Can you reproduce word for word the items from the first line through the line that contains "The height and width of the screenshot is (790, 884).", including both of those lines?
= = = =
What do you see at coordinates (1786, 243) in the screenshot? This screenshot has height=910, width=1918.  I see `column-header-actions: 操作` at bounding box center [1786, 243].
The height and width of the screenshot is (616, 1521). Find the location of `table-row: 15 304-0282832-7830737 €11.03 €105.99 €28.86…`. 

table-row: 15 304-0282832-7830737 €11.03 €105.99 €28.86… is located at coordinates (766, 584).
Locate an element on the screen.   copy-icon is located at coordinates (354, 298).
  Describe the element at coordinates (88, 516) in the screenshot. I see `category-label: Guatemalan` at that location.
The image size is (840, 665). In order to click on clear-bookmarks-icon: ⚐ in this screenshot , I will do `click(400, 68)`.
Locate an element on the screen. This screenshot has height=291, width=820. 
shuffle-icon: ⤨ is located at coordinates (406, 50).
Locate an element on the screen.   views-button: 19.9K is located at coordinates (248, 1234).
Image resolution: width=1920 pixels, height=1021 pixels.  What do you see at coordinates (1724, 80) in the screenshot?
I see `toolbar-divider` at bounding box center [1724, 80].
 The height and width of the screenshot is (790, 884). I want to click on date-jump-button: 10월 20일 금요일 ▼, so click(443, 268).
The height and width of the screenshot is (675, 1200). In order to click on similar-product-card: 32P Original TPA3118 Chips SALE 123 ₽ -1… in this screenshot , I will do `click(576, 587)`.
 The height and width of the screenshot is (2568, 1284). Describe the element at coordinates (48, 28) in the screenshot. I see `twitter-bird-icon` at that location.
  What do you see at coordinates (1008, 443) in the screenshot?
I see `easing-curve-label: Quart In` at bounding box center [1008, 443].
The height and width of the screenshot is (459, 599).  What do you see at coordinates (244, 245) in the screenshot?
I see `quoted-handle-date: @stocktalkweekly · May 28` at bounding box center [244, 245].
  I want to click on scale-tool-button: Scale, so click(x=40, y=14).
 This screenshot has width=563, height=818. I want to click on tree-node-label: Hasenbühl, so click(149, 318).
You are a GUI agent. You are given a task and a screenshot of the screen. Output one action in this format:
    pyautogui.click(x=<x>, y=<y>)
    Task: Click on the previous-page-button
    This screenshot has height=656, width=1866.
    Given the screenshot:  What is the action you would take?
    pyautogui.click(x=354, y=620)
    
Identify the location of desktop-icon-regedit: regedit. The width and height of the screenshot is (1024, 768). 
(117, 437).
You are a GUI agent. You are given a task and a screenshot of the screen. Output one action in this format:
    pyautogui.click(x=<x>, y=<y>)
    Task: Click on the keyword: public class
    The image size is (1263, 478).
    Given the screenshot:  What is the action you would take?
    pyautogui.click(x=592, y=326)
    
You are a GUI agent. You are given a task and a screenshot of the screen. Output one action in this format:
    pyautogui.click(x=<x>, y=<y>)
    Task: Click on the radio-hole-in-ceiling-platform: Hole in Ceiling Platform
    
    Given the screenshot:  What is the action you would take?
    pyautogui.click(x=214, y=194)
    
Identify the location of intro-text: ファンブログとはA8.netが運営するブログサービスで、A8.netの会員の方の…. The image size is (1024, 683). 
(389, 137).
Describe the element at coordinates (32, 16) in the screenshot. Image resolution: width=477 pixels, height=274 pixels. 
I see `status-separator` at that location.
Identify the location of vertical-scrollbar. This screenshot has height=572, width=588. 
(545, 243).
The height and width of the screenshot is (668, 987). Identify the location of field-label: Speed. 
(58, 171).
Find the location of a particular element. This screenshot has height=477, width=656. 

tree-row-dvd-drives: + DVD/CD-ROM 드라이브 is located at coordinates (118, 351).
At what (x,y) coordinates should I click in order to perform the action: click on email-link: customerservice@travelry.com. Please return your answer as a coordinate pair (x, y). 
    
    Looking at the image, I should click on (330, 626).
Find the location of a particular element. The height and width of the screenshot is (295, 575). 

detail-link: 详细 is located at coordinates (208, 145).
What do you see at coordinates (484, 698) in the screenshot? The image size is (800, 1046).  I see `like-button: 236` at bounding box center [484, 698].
= = = =
(Answer area)
What do you see at coordinates (1786, 243) in the screenshot? This screenshot has height=910, width=1918.  I see `column-header-actions: 操作` at bounding box center [1786, 243].
The height and width of the screenshot is (616, 1521). Find the location of `table-row: 15 304-0282832-7830737 €11.03 €105.99 €28.86…`. 

table-row: 15 304-0282832-7830737 €11.03 €105.99 €28.86… is located at coordinates (766, 584).
Locate an element on the screen.   copy-icon is located at coordinates (354, 298).
  Describe the element at coordinates (88, 516) in the screenshot. I see `category-label: Guatemalan` at that location.
The image size is (840, 665). In order to click on clear-bookmarks-icon: ⚐ in this screenshot , I will do `click(400, 68)`.
Locate an element on the screen. This screenshot has height=291, width=820. 
shuffle-icon: ⤨ is located at coordinates (406, 50).
Locate an element on the screen.   views-button: 19.9K is located at coordinates (248, 1234).
Image resolution: width=1920 pixels, height=1021 pixels.  What do you see at coordinates (1724, 80) in the screenshot?
I see `toolbar-divider` at bounding box center [1724, 80].
 The height and width of the screenshot is (790, 884). I want to click on date-jump-button: 10월 20일 금요일 ▼, so click(443, 268).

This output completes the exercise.